Grazie a mio marito che ha avuto l'idea e mi ha allenata alla partenza lottando quotidianamente con le mie paranoie, a chi mi ha regalato il pass musei, a chi ha scelto per me la cena più francese che ci sia, a chi mi ha immaginata felice nei giardini di Versailles, a chi si è resa disponibile per nutrire Agata, di cui, di seguito, agevolo fermo immagine da una delle telecamerine che avevamo installato in casa per assicurarci stesse bene (sotto, la versione conservata al Musèe d'Orsay).


                           
Disclaimer:
non badate ai tempi verbali, questo post è nato sulle pagine di un quaderno ed è cresciuto, di giorno in giorno, seguendo le tappe del viaggio. Post produzione: quasi zero.
Avrei voluto inserire qui più foto, ma direi che un diario di viaggio così lungo si è visto di rado.

Info utili

Vaggio: noi siamo andati e tornati in treno, da Milano Centrale a Gare de Lyon, con un Frecciarossa pomeridiano in entrambi i casi. Meno di sei ore, comodissimo e super puntuale.
Sulle due uscite obbligatorie in autostrada e i mille cantieri che hanno allungato il viaggio di rientro notturno di un'ora, invece, non dico nulla.
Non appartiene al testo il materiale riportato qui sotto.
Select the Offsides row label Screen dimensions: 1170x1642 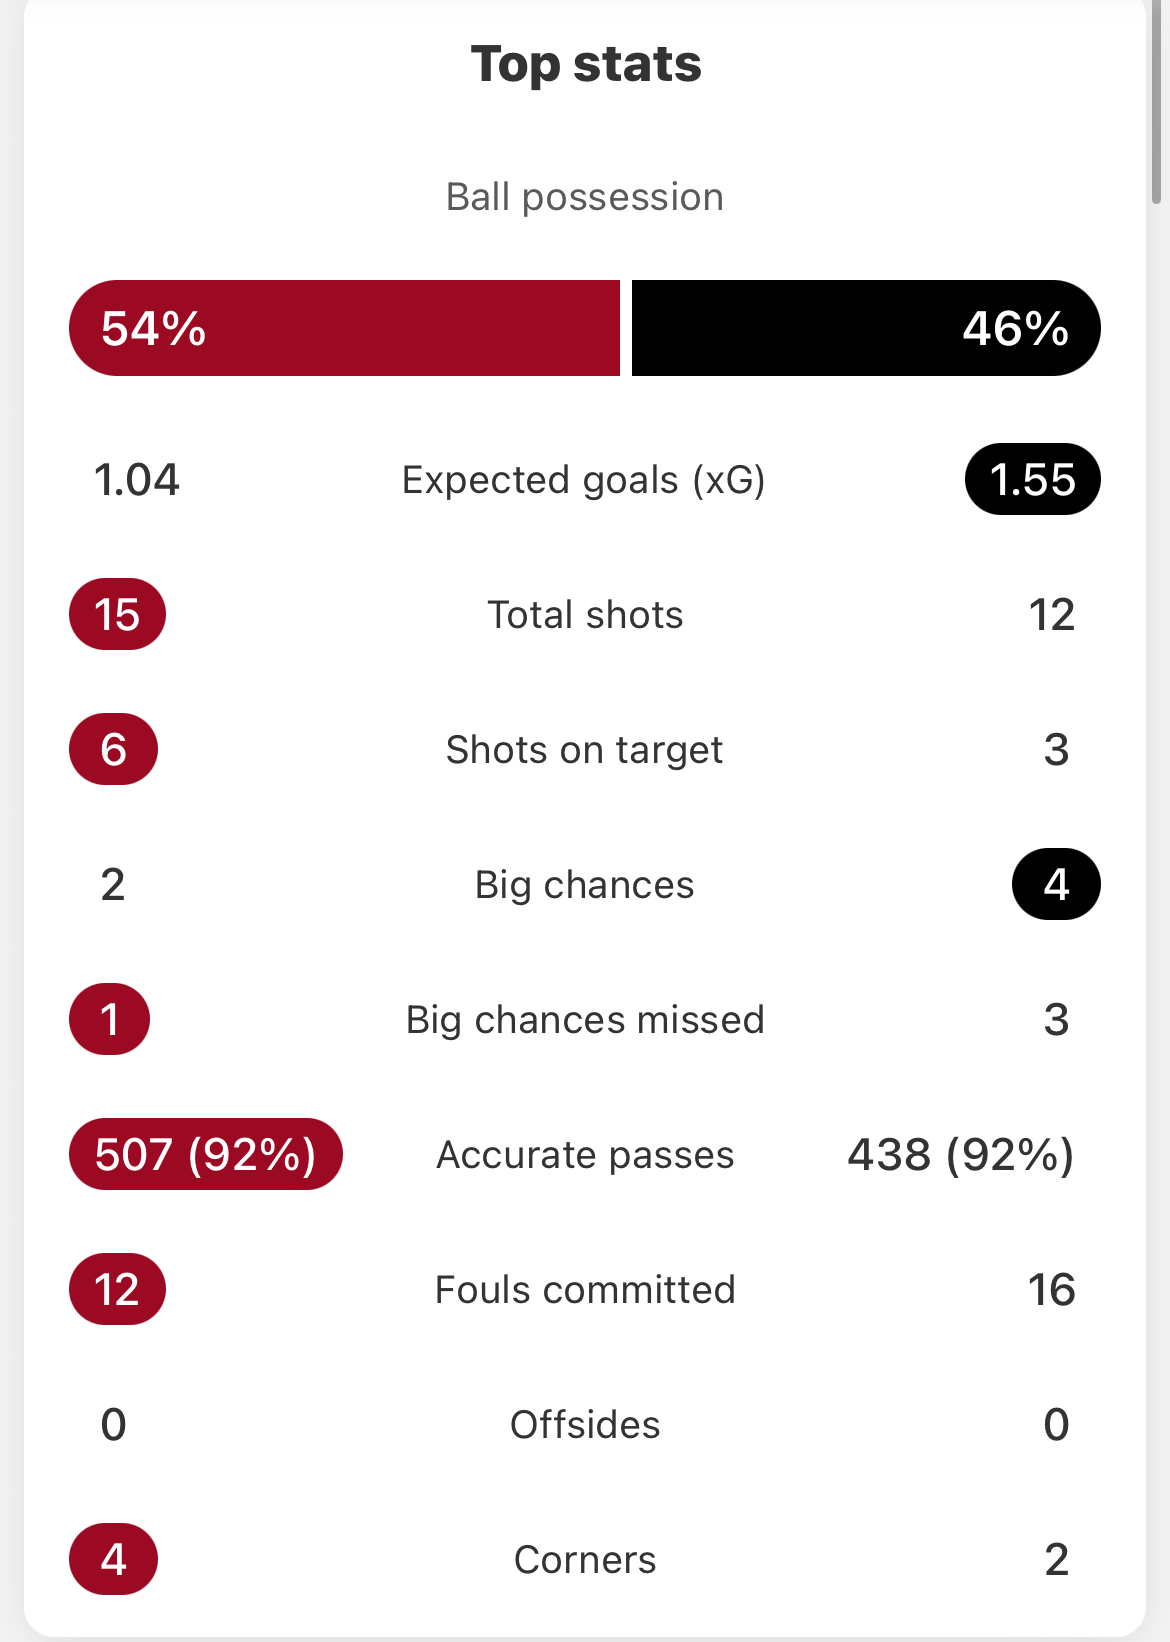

Alloggio: abbiamo dormito sempre nello stesso Hotel, un Ibis. In particolare, in questo.
Ci siamo trovati benissimo, stanza piccola, colazione a buffet, molta gentilezza. Per noi che uscivamo presto e tornavamo solo a dormire è stata una scelta vincente, in particolare per la posizione strategica.

Musei: abbiamo prenotato tutto il prenotabile settimane prima della partenza. Il pass musei è stato comodissimo e ci ha risparmiato diverse code.

Dove mangiare: anche in questo caso abbiamo prenotato (le cene) prima di partire. Tutto tramite Google o mail, richiesta di conferma sotto data e via. Per noi è stato utile perché dopo giornate intere di cammino (20 km di media al giorno) sapere già dove recarsi era davvero rassicurante.

Spostamenti: abbiamo usato, quando le distanze non erano sostenibili a piedi, sempre e solo la metro tranne per arrivare a Saint-Ouen, che abbiamo raggiunto in bus e a Versailles, per cui occorre prendere la RER.

Costi: è stata una vacanza costosa. Dopo tre anni di stop forzato e il viaggio di nozze vero ancora in ballo non ci siamo limitati. Le cene erano quasi tutte mediamente più care che in Italia, ma ottime. I pranzi, seppur contenuti (un panino, una galette, un'insalata, un pezzo di quiche), decisamente fuori misura. Giusto per dare un'idea: un caffè mai meno di 2.50 euro (se al bancone), una birra piccola mai meno di 5 o 6 euro. L'acqua vabbè, lo sapete, lì si beve gasata come aperitivo e costa 5 euro a bottiglietta. Geniale.

(Ancora) da vedere: a Parigi voglio tornare, mi restano da vedere il Musée Marmottan, il Père-Lachaise, il Jardin des plantes e la cattedrale di Saint-Denis. Almeno.